» EXERCISE INSTRUCTIONS:
Could you please repeat all of the entries exactly as written?

Stored records
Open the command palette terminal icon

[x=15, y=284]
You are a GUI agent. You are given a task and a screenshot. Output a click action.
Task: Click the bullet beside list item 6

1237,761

» ANSWER SPACE:
Open the command palette terminal icon

[x=15, y=284]
You are a GUI agent. You are given a task and a screenshot. Output a click action.
Task: Click the bullet beside list item 6

1237,761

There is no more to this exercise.